Expatriate labour in Qatar: Employees or mercenaries?

by  — 15 January 2014

The State of Qatar is the envy of many countries with impressive plans for its future. Unfortunately, what the state lacks are enough qualified citizens to complete its monumental development goals, writes Robert Madronic from College of North Atlantic Qatar.

Market conditions combined with the state’s right to maintain control means that the mercenary mentality will be difficult to overcome, writes Robert Madronic, a marketing instructor from the School of Business Studies at College of the North Atlantic Qatar.‬‬

The practice of hiring expatriates is quite common and has a history dating back to the mercenaries of the Roman Empire. The challenge with mercenaries is that they are not motivated by national pride or hope for the future, but by financial gain. Thus, a mercenary will never be as effective as a committed citizen. Qatar’s expatriates don’t carry swords; but hammers and briefcases. Paid to build the country’s infrastructure and institutions, these expatriates will never become citizens and are expected to go home when the job is completed. This lack of residential and job security can create a ‘mercenary mentality’, a motivation to work only for the money. Such motivation rarely leads to long-lasting, high-quality work.
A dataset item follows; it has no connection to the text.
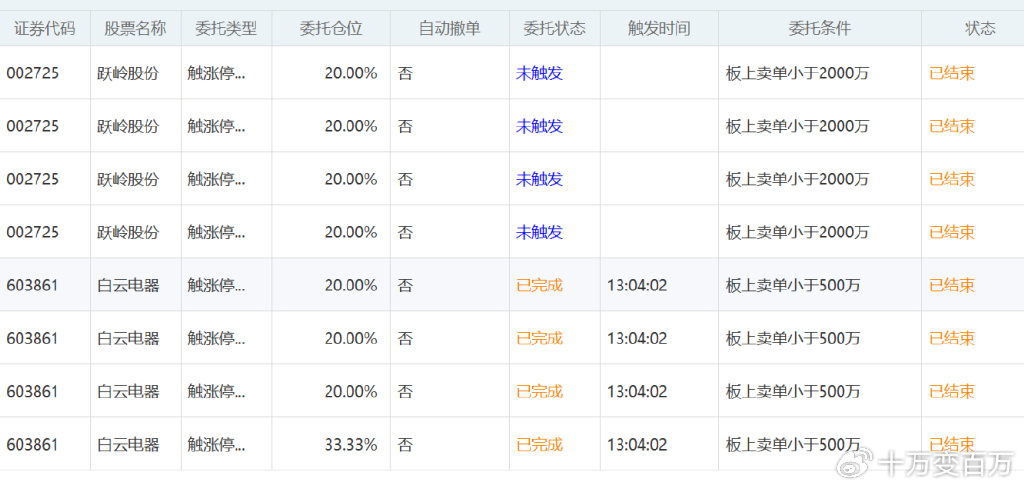Sort by 委托仓位 column header
This screenshot has height=488, width=1024.
click(330, 28)
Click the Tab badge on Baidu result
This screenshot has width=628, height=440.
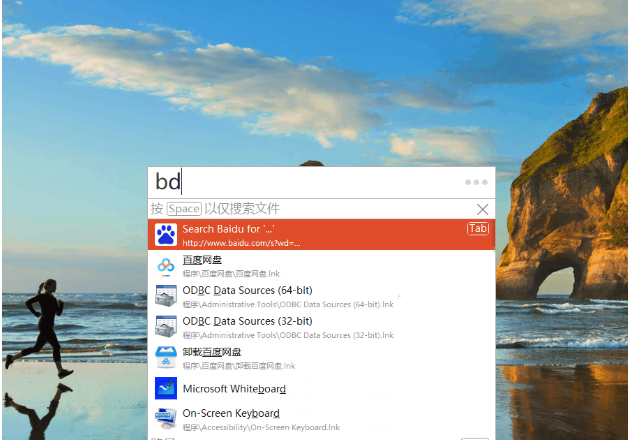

While the state has every right to protect its interests, sponsorship laws, land restrictions and nationalisation efforts arguably exacerbate the mercenary mentality by reminding employees that they are but hired hands who can be sent home at any time without sharing in fruits of their labour. 

Mercenary mentality

The mercenary mentality can create numerous problems for a firm. First, such employees are more likely to leave when offered more money, forcing companies to spend more on hiring. Another problem is that employees may resist adapting to the internal culture of a firm. Change is difficult in the best of times; employees may not bother if they may be gone in six months. This reluctance limits group synergy and makes interpersonal conflict more common. Another issue that is both a cause and a result of the mercenary mentality is the pay differences between workers from different countries. Qatari citizens and Western workers may be able to command higher salaries than staff from parts of Asia, creating differing expectations for quality and quantity of work. If you were paid half as much as your coworker for the same job, would you put in the same effort?

Long-term vision

Unfortunately, market conditions as well as the state’s right to maintain control means that the mercenary mentality will be difficult to overcome. As an employer, however, you can take some steps to lessen its effects. First, you can make sure you hire the right people. Some view a short-term position as an opportunity to gain valuable experience in an international setting, but want to leave after a brief stint. They are in it for the experience, not the money.
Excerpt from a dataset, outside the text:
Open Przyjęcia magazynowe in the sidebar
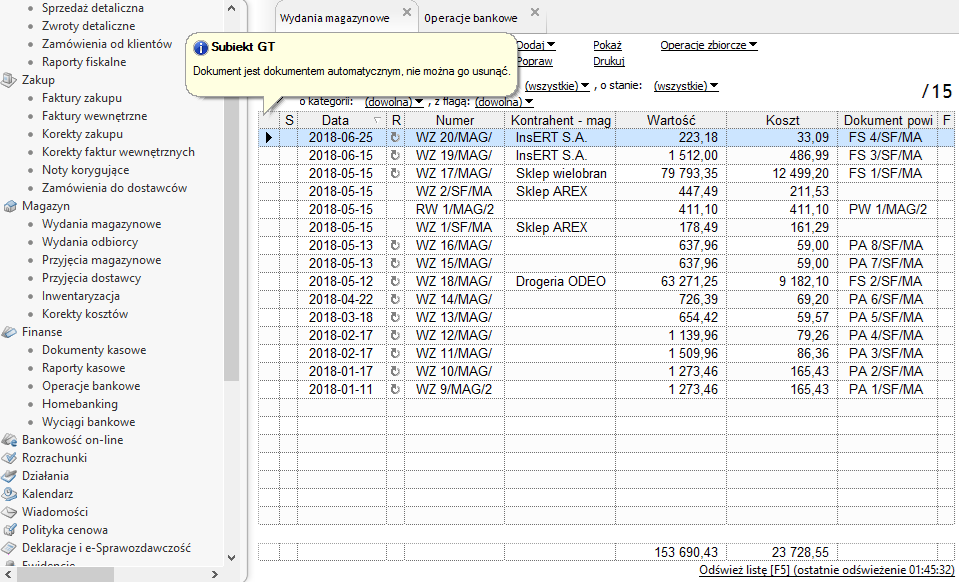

Qatari citizens and Western workers are able to command higher salaries than staff from parts of Asia, creating differing expectations for quality and quantity of work.

International firms, offering short-term transfers to the region so that employees know they still have a position at home, eliminate uncertainty and lessen the focus on salary. Longer-term contracts rather than successive short-term contracts can also reduce employee stress. For new hires, offer long-term contracts to create a sense of permanency. How much effort and dedication will you get from someone with a series of one-year contracts rather than a five-year contract?

Since the main facet of the mentality is the profit motive, offer your staff more than just a paycheck. This begins with benefits such as reasonable housing, recreation, schooling and travel allowances to a standard befitting the level of staff. You must also ensure that your firm takes care of the details. Leaving these issues to newly arrived staff leads to frustration, feelings of betrayal and the desire to find a better employer. We have all heard stories of people arriving to find that there are no places in any schools, their housing was not as promised and the pool has not worked for months. Of course these employees leave for more money, wouldn’t you?

Not all of history’s mercenaries would fight for the highest bidder. Some groups and leaders were so well respected that they inspired exceptional contributions from their mercenaries with average pay.

Imagine how successful you will be with employees like that.